Texto do documento
- - -
Envolvimento da comunidade

Os refugiados que ficam no Hotel Rovies também se envolvem com a comunidade local. Em junho, no final do Ramadã, eles montaram um estande para entregar comida síria para os moradores locais. Crianças refugiadas ainda pintaram um mural na parede da escola da vila de Rovies.

Manar, mãe síria de três crianças que mora no hotel, tem 35 anos, e manda seus filhos para o colégio junto com as crianças gregas. Eles estão aprendendo a língua nacional e fazendo amigos.

No hotel, a chefe da família trabalha como professora voluntária de inglês, ministrando três aulas, de uma hora cada, por dia. Muitos alunos estão atrasados na educação devido aos anos de guerra que os impediram de ir à escola.

“Quando chegam ao hotel, muitas das crianças estão perdidas e não conseguem se comportar depois de tudo por que passaram”, diz Manar, cuja família chegou à ilha grega de Samos em fevereiro. “As aulas dão a eles uma rotina e algo para fazer. Eles se acalmam e começam a aprender de novo.”

Os refugiados no hotel estão ansiosos para partirem para seus novos países. Mas a ocasião é muitas vezes difícil quando finalmente chega. “Choramos muito”, diz Vasileiou. “Os laços entre os refugiados, o pessoal e os moradores são muito fortes. Todos eles prometem voltar.”

O dono da hospedaria tem um sonho recorrente: daqui a 50 anos, uma idosa síria ou iraquiana estará em uma praia europeia ensinando seus netos a nadar. “Eu gosto de pensar que naquele momento, ela vai se lembrar de onde ela estava quando aprendeu a nadar”, diz Vasileiou.

“Depois de fugir da guerra, de condições de vida horríveis, de acampamentos, lama e cimento, ela está em um lugar bonito, onde as pessoas a acolheram, lhe deram amor e afeição e ensinaram-lhe coisas, como nadar. E então talvez ela pense em mim”, conclui o grego.
- - -
Entradas de um conjunto de dados:
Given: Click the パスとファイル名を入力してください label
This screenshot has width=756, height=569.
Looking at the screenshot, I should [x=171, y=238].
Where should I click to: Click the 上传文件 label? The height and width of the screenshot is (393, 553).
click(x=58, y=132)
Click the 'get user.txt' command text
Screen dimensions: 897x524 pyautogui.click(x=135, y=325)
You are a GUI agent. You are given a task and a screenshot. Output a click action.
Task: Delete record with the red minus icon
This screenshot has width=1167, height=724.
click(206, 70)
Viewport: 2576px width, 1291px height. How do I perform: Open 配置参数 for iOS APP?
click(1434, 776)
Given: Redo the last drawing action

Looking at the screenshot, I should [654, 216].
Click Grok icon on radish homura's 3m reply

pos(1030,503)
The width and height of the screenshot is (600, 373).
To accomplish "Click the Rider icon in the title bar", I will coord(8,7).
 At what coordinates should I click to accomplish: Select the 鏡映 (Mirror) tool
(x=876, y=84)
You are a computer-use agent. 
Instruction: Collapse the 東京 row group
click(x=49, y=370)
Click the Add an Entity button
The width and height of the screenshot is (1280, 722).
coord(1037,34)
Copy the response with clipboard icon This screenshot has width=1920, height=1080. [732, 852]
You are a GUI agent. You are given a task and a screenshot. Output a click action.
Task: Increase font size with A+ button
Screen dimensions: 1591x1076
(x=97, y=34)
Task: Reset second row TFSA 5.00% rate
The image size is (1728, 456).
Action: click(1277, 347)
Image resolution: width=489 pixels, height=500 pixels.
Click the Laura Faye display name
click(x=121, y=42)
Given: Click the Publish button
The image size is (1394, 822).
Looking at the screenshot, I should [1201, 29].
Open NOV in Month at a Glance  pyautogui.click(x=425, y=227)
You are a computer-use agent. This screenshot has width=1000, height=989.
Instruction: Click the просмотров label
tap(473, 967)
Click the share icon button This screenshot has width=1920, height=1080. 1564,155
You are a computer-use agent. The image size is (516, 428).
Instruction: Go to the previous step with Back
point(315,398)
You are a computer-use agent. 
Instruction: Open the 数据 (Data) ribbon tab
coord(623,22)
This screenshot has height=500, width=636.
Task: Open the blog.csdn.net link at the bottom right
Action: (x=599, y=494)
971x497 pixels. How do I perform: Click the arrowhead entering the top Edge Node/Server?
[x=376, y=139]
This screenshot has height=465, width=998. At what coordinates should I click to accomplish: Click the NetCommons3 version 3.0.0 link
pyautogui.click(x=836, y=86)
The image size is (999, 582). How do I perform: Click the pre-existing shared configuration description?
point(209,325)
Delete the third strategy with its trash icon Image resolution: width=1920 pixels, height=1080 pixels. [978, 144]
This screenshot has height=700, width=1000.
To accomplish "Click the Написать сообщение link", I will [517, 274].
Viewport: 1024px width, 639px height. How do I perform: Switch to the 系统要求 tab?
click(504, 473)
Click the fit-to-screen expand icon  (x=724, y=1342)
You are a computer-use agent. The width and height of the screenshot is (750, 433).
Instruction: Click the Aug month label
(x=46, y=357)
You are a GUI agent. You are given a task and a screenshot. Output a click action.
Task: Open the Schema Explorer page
- - -
Tarefa proposta 1
No texto sobre o Hotel Rovies, quantas aulas de inglês Manar dá por dia, e qual é a duração de cada uma?
Tarefa proposta 2
Redigite o trecho do texto sobre o Hotel Rovies desde "Os refugiados que" até "e fazendo amigos.", incluindo este último.

Resposta 1
Ela dá três aulas por dia, de uma hora cada.

Resposta 2
Os refugiados que ficam no Hotel Rovies também se envolvem com a comunidade local. Em junho, no final do Ramadã, eles montaram um estande para entregar comida síria para os moradores locais. Crianças refugiadas ainda pintaram um mural na parede da escola da vila de Rovies.

Manar, mãe síria de três crianças que mora no hotel, tem 35 anos, e manda seus filhos para o colégio junto com as crianças gregas. Eles estão aprendendo a língua nacional e fazendo amigos.